▸ **WHAT IS ASKED**:
Copy all of the data below word for word, line by line, and leave out any pictures.

— begin —

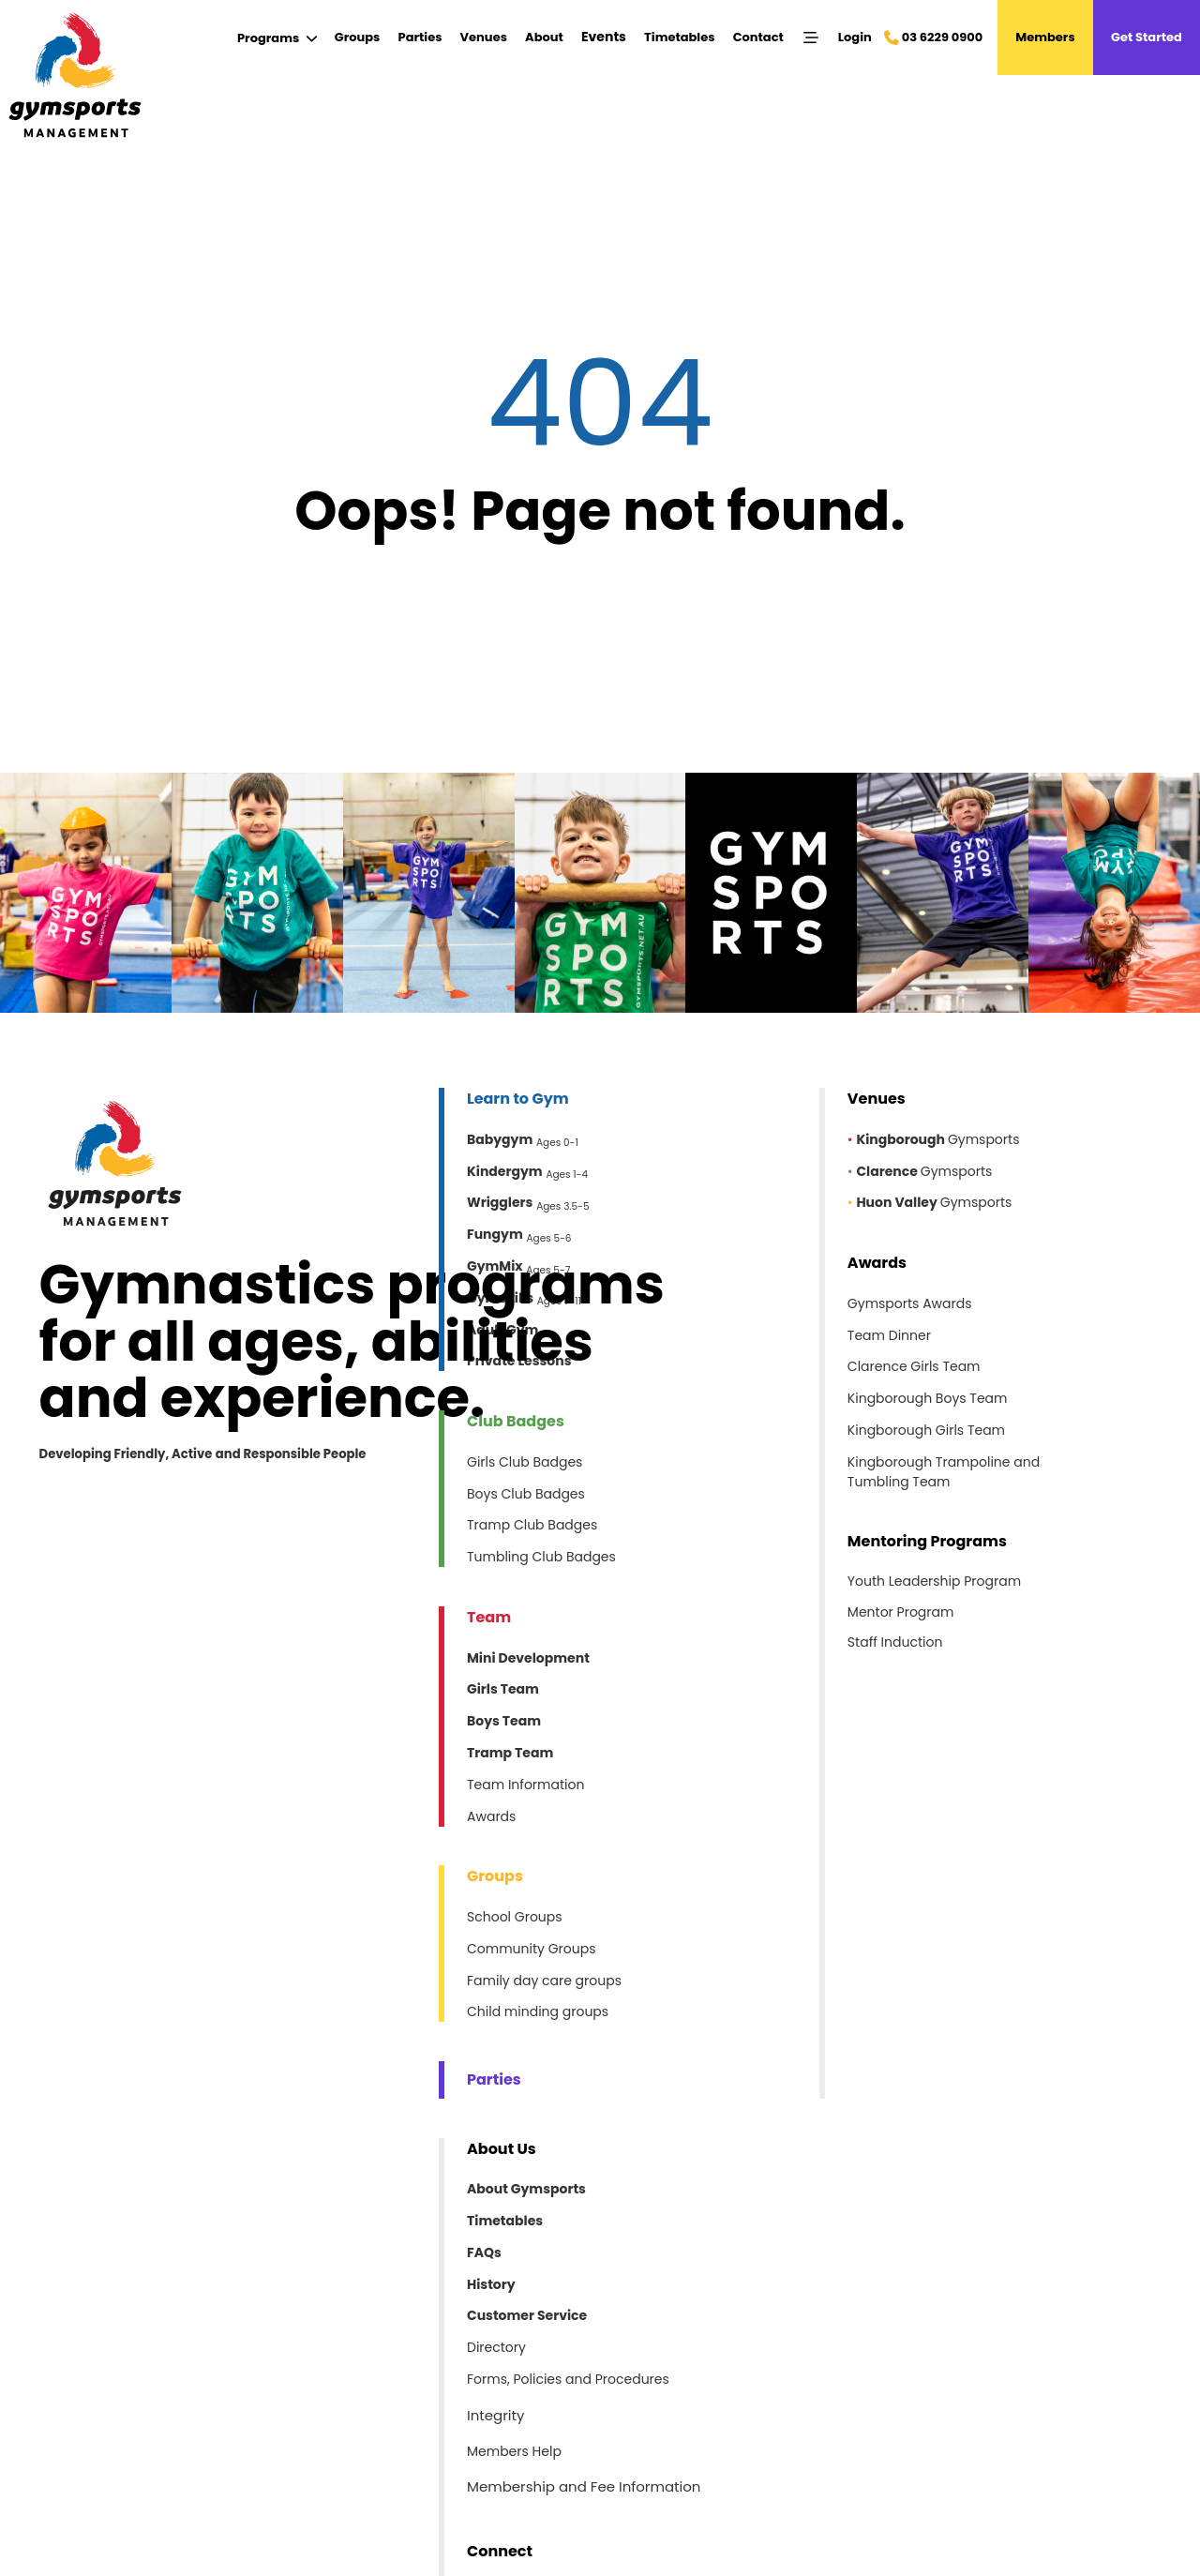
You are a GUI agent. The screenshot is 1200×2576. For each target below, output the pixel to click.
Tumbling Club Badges (541, 1556)
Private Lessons (519, 1360)
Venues (483, 37)
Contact (758, 37)
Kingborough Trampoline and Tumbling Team (944, 1472)
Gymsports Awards (910, 1303)
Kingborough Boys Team (928, 1398)
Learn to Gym (518, 1098)
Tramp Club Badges (532, 1524)
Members (1044, 37)
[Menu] (811, 37)
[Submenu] (277, 37)
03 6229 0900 (942, 37)
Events (603, 36)
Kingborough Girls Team (926, 1430)
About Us (501, 2149)
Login (855, 37)
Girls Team (503, 1689)
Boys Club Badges (526, 1493)
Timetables (679, 37)
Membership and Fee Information (583, 2487)
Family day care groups (544, 1980)
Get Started (1146, 37)
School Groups (514, 1916)
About (544, 37)
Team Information (525, 1784)
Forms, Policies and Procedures (568, 2379)
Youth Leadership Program (934, 1581)
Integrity (495, 2415)
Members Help (514, 2451)
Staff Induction (895, 1642)
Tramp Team (510, 1752)
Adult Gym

— end —

▸ **TASK OUTPUT**:
You are a GUI agent. The screenshot is 1200×2576. For each target below, output the pixel to click.
Tumbling Club Badges (541, 1556)
Private Lessons (519, 1360)
Venues (483, 37)
Contact (758, 37)
Kingborough Trampoline and Tumbling Team (944, 1472)
Gymsports Awards (910, 1303)
Kingborough Boys Team (928, 1398)
Learn to Gym (518, 1098)
Tramp Club Badges (532, 1524)
Members (1044, 37)
[Menu] (811, 37)
[Submenu] (277, 37)
03 6229 0900 (942, 37)
Events (603, 36)
Kingborough Girls Team (926, 1430)
About Us (501, 2149)
Login (855, 37)
Girls Team (503, 1689)
Boys Club Badges (526, 1493)
Timetables (679, 37)
Membership and Fee Information (583, 2487)
Family day care groups (544, 1980)
Get Started (1146, 37)
School Groups (514, 1916)
About (544, 37)
Team Information (525, 1784)
Forms, Policies and Procedures (568, 2379)
Youth Leadership Program (934, 1581)
Integrity (495, 2415)
Members Help (514, 2451)
Staff Induction (895, 1642)
Tramp Team (510, 1752)
Adult Gym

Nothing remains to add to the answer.